Hello aspiring Ethical hackers. In this article, you will learn what is password cracking and various types of password cracking. In Ethical hacking, password cracking is recovering passwords from data that has been stored in or transmitted by a computer system. Hackers use password cracking to grab credentials which can be helpful in further exploiting of the system. There are various password cracking techniques. They are,
Let’s learn in detail of each attack.
1. Shoulder Surfing
Shoulder Surfing is one of the easiest password cracking techniques that doesn’t require use of any technology. In shoulder surfing, the hacker stands behind (or sits behind, position is not really important) the victim when he is entering his credentials and captures the credentials by simple observation. As you can see, this is the easiest way to capture credentials of the target.
2. Password Guessing
Another password cracking technique that doesn’t require any technology. In this technique, hacker tries to guess the password of the victim using his own mind. You may be surprised but this technique yielded me results at least 20% of the total attempts made.
3. Dictionary Attack
In a dictionary attack, a hacker uses a dictionary to crack passwords. A dictionary or wordlist has a huge list of words (possible passwords), each one of which is tried as a password. In Kali Linux, the dictionary or wordlists are present in /usr/share/dirb/wordlists directory.
4. Brute Force Attack
In a brute force attack, hackers use every possible criteria or password to crack the credentials.
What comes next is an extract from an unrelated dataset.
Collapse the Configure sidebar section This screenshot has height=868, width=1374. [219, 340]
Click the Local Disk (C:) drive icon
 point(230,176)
A brute force attack may be slow but it will eventually crack the password. A brute force attack works by calculating the hash function of every password string it has and compares it with one on the target system or victim.
5. Rainbow Table Attack
To understand Rainbow Table Attack, you need to first understand what is a Rainbow Table. A Rainbow Table is a database that contains huge list of plaintext passwords and their precompiled hashes. Unlike a Brute Force attack, Rainbow table attack bypasses calculation of a hash for every password string as it already has a pre compiled list of hashes.
Phishing is one of the easiest methods to crack passwords. You have already learnt about phishing in our previous blogposts.
Malware is another way hackers capture credentials of their victims. Once hackers gain initial access to a system, they install malware which allows hackers to not only perform further malicious actions but also capture user credentials from the target system.